Faster Penny, lift those knees! I urge myself on. Faster circulation might get him out of my system sooner. I have absolutely no scientific basis for that theory but Emma’s right, it’s better than mooching about at home. I pick up the pace. I’m close to the oak tree, my halfway point where I always stop to stretch. As I run I go into a mind trip as I remember the Stranger’s perfect face, his body, his hair, his smell. Will he text? Will he call? God I hope he does. Please God.
Almost there, c’mon! I’m fast approaching a bench that’s a few hundred meters before the tree. I smile when I see the General and his dog sitting there. The General lives in the apartment below mine. He walks to Hyde Park every day and sits about, chatting to people as they come and go.
“Morning Mr Harold!” I say loudly, jogging up to the bench, “hey Captain.”
I squat to pat the pooch on his shiny head. He’s a huge mutt with lots of grey hair and bald patches, and judging by his out-of-breathness isn’t taking too kindly to this nice summer’s day. For me, an English summer is the same as a Melbourne winter, so I’m good.
“Top of the morning to you, m’dear!” The General yells.
Looks like he’s forgotten to put in his hearing aid again.
“How are you today?! And how is Captain!?” I yell back.
“Marvellous, just marvellous. But I say young Callaghan is a riddle t’be sure. Can’t make head nor tail of his jolly old decisions, isn’t th
at right Captain?”
The General is over ninety years old and isn’t really with the program anymore. He sometimes thinks it’s the 1940s, sometimes the 1960s. Sometimes he’s convinced he’s back in the war, and clutters around his apartment assembling artillery shells from saucepans and measuring cups. Anyway, there’s no point telling him the year. I always play along with whichever era he believes us to be in. I’m almost certain he’s currently referring to 1970s PM James Callaghan.
“You’re dead right Mr H, politicians are all knobs as far as I’m concerned. But I gotta get back to it, need to keep the heart rate up!”
I start jogging on the spot.
“Jolly good, you have a splendid morning won’t you?”
“Sure will. Keep it real.” And we pump fists. I taught him that move a few years back when I first moved into our block. Told him I was initiating him into the Melbourne Hood. He had loved it. Or maybe he hadn’t, it’s difficult to tell, he’s always so lovely and pleasant and polite.

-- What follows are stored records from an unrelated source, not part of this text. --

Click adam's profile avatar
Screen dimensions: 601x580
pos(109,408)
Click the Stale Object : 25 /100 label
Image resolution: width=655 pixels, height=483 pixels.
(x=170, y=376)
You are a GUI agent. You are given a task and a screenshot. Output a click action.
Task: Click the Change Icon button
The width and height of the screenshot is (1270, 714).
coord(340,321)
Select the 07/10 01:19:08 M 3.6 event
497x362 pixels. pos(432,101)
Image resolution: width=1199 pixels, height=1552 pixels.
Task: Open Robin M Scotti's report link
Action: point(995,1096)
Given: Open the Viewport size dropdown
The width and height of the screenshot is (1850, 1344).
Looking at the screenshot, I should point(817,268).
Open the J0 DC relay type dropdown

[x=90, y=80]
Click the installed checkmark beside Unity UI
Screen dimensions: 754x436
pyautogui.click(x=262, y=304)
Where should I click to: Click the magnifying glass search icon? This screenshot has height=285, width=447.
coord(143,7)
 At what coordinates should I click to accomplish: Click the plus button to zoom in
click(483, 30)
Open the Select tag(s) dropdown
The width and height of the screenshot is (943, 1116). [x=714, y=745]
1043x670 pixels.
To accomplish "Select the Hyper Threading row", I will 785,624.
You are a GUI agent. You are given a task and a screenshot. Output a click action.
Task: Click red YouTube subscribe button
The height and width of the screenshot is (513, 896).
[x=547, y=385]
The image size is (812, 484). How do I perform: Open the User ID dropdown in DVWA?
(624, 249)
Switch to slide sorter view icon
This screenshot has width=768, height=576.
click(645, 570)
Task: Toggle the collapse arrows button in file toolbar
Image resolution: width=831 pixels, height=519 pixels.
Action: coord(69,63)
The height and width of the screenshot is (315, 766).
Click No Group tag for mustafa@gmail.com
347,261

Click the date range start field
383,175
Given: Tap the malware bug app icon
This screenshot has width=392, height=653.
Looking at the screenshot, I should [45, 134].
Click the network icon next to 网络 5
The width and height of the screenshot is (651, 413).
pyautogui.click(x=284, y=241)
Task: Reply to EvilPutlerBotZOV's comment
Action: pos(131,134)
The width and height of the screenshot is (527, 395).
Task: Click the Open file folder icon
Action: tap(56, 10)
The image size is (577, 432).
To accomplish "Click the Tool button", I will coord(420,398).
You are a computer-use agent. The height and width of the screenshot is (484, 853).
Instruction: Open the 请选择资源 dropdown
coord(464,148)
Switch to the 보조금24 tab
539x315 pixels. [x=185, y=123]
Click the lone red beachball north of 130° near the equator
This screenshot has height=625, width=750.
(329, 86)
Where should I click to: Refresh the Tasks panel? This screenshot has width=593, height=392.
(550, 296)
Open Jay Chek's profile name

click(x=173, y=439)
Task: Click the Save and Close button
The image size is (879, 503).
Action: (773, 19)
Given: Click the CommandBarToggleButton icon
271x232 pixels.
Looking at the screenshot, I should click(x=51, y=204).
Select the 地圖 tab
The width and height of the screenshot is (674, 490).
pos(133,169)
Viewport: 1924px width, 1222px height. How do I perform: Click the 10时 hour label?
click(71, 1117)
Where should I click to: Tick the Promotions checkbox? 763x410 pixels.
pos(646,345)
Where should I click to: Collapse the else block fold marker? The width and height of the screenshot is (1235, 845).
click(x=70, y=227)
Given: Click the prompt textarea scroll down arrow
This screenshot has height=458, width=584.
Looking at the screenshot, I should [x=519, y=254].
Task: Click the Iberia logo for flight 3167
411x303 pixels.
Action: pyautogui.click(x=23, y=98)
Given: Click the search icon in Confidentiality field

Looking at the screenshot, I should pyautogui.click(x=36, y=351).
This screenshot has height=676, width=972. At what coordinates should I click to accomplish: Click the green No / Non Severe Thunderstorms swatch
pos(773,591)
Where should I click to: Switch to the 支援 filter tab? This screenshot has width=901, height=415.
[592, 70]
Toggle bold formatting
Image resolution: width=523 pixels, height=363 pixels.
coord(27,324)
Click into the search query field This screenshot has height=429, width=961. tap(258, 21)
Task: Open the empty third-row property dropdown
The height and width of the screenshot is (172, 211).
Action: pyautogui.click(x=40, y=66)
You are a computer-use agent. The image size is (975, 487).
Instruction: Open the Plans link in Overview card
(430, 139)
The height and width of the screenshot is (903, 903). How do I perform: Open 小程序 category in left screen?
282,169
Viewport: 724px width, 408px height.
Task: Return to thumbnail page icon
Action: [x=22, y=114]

I sprint away. Only a few hundred meters to go. Feargal has been replaced by Michael Jackson who is wrapping a ribbon on You Are Not Alone. Don’t you just love his Lisa Marie era? I know I know, that’s strictly not 80s either. In fact, lots of the songs in Cheesy 80s aren’t actually from that decade at all. I probably should rename this playlist ‘Blatantly Inauthentic Manufactured Pop Tracks That I Find Really Easy To Run To’.
MJ finishes and to my delight Glenn Medeiros comes on. I love this song.
Nothing’s gonna change my love for you, you outta know by now how much I love you…
Ugh, finally! The oak is a few meters away. I slow down to a stop, place my hands on my knees and bend down. I am officially out of breath. Breathe through it. Breathe… Breathe...
My music is so loud I don’t hear him approaching. I feel a tap on my shoulder. I turn around.
Oh you gotta be fucking kidding me.
“Hi,” Blue says, smiling.
I take in the barely-there tiny strapped muscle tank top tucked into the highest, shortest, tightest, yellowest lycra shorts I’ve ever seen. Gee whiz, it looks like tightly packed supermarket fruit down there! I look him up and down, from the fluffy aqua headband down to the knee high socks squeezed under a pair of battered Converse All Stars. His outfit is a running wardrobe malfunction.